Bolonia, 23 de abril de 2013
Estoy
teniendo la suerte de vivir estos intensos días de la vida política italiana en
Bolonia donde, y aunque pueda parecer una paradoja en estos tiempos que
sufrimos, debo explicar a alumnos
universitarios el sistema español de
protección de los derechos fundamentales. Ayer tarde seguí con atención la
investidura de Napolitano como Presidente de la República y volví a confirmar
algo que siempre me ha sorprendido de este país: su capacidad de reinvención. Y
ello a pesar de que el Jefe del Estado sea un señor de cerca de 90 años, de que
el parlamento siga siendo reflejo de un patriarcado que se resiste a
desaparecer y, por supuesto, de la manifiesta incapacidad de la clase política
para regenerar unas instituciones que apestan a podrido. Escuchando el discurso
de Napolitano volví a sentir admiración por un país al que nos parecemos tanto
pero del que también nos separan muchas cosas. Aunque hay en los italianos una
evidente tendencia a la escenografía y a la teatralización, y eso es algo que
ayer se pudo comprobar en la ceremonia que seguí por la RAI, las palabras de
ese señor con aspecto de viejo profesor, que incluso llegó a emocionarse en
algún momento de su discurso, me sorprendieron por su contundencia y su acierto. Aunque quizás
lo más sorprendente fue escuchar los aplausos de unos políticos a los que se
les estaba recriminado su falta de miras, su complicidad en el mejor de los
casos con la corrupción y, en definitiva, su incapacidad para salir de una
crisis política que en Italia parece endémica. La reprimenda del Presidente
podría aplicarse también a nuestros parlamentos, el central y los autonómicos,
y en general a todos los representantes que han perdido el pulso de la calle y
que parecen encantados de haberse conocido. Y
muy especialmente a una izquierda que anda más desnortada que nunca,
perdida en sus laberintos internos y sin capacidad de respuesta ante una crisis
que provoca discursos cómodos para la derecha.
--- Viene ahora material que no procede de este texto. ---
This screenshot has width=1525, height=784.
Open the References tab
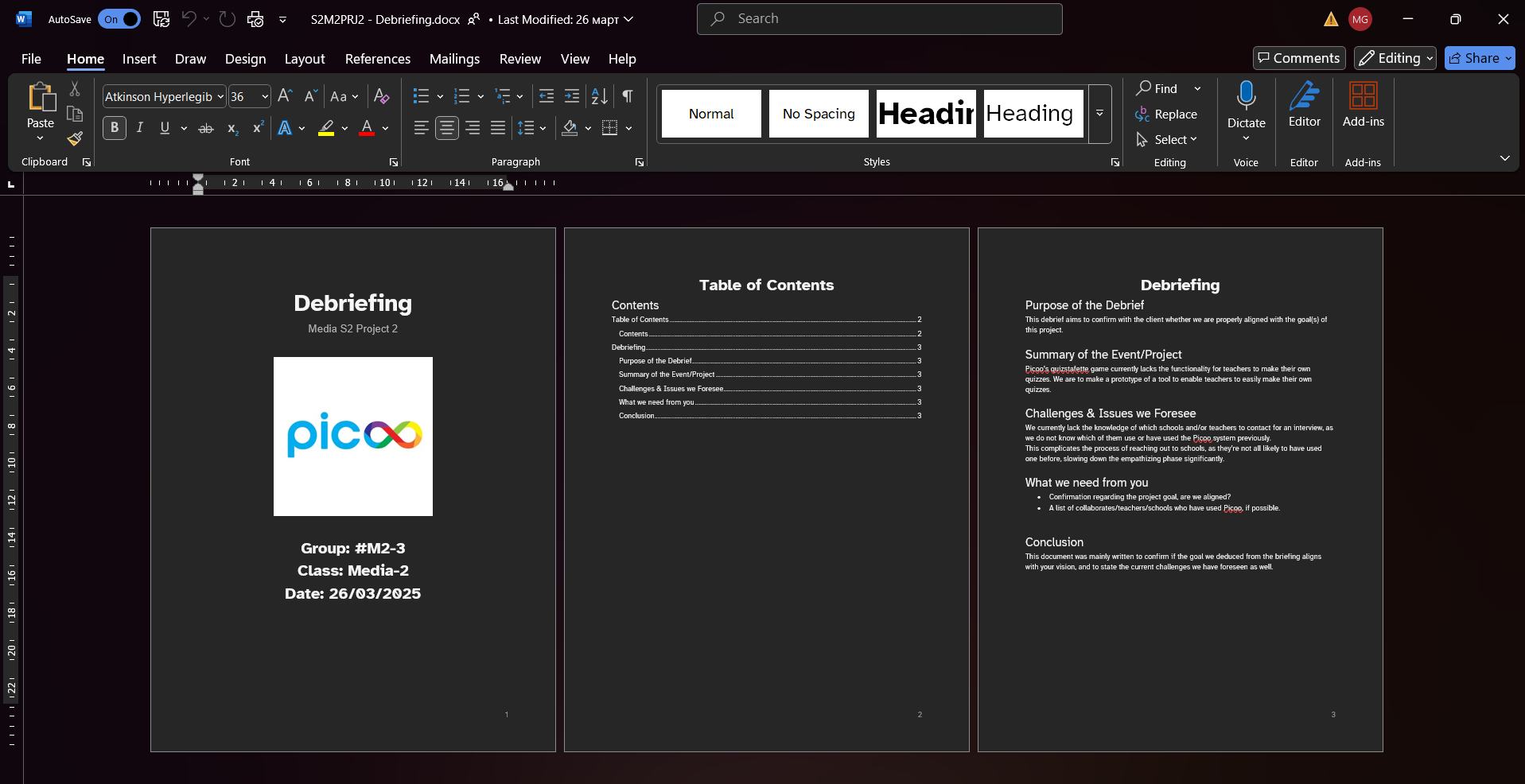point(377,59)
Una crisis muy similar a la que
vive la italiana, aunque aquí sin duda multiplicada y mucho más enrevesada,
pero que demuestra algo común a toda Europa: el desconcierto del socialismo
para ofrecer soluciones no sólo frente a la crisis económica sino también
frente a la institucional que está provocando grietas profundas en los sistemas
democráticos. Y es que, como alguien me decía ayer caminando por las calles de
la roja Bolonia, en Italia, y creo que también corremos ese riesgo en España,
se ha esfumado el discurso de la igualdad. Y eso es lo más terrible que podría
pasarle a un sistema basado en la tutela de los derechos fundamentales y en el
control de los poderes mediante las leyes.
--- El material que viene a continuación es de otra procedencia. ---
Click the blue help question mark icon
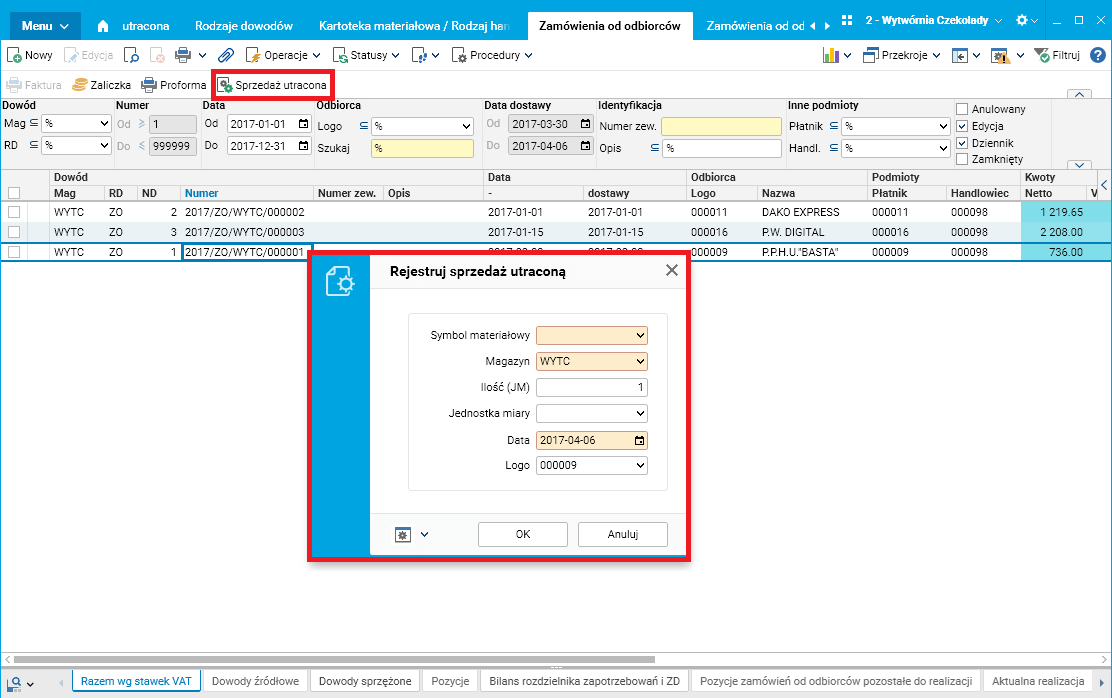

Ayer tarde llovió mucho en Bolonia. Lluvia de primavera de la
que es fácil refugiarse en esta ciudad de pórticos y librerías. Precisamente en
una de las clásicas, la Feltrinelli, Roberto Saviano presentó su último libro: Zero, zero, zero. Un análisis valiente y
combativo, como es él, de los estragos que el negocio de la cocaína provoca en
el mundo. Saviano llegó como una estrella pop y la gente que abarrotaba las
galerías donde tuvo lugar el acto lo recibió enfervorecida. En las palabras del
atractivo Saviano, y en la pasión que detecté en la mucha gente joven que me
rodeaba, volví a sentir el pulso de este país que es capaz de hacerse y
rehacerse una y mil veces. Mientras que el Estado se autodestruye en manos de
unos políticos que aplauden al señor que les recrimina sus vicios, la
ciudadanía sigue viva y la vida puja por no sentirse acorralada. Escuchando a
Saviano, y al sentirme parte de una especie de ceremonia cívica en torno a un libro y
a un escritor rebelde, volví a entender por qué me apasiona este país. Y
también tomé nota de lo mucho que podríamos aprender de él. Porque ambos compartimos
miserias y también ambos deberíamos compartir revoluciones. Las que hoy, viviendo el día del libro en Bolonia, me golpean el corazón cuando miro los rojos tejados de la ciudad.